▶ _Material to process_
+===+

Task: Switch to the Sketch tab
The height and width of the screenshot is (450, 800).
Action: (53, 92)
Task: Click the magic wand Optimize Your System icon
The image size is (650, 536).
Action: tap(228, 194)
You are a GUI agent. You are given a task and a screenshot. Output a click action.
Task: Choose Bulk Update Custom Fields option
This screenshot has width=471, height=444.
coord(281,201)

+===+

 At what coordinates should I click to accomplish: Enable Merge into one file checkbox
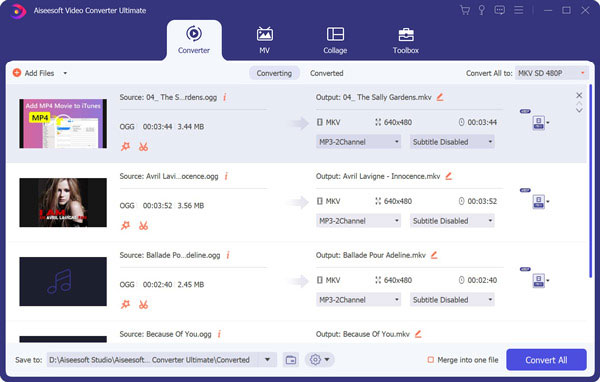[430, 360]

+===+

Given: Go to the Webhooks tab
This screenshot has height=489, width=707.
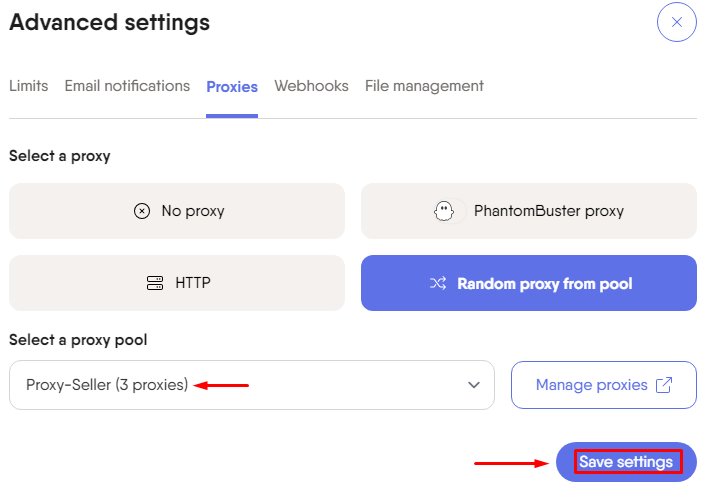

+===+

▶ _Prompt_
From the entries above, return exactly the line containing "Given: Go to the Webhooks tab", the line containing "This screenshot has height=489, width=707.", and all lines between, and nothing else.

▶ _Solution for this problem_
Given: Go to the Webhooks tab
This screenshot has height=489, width=707.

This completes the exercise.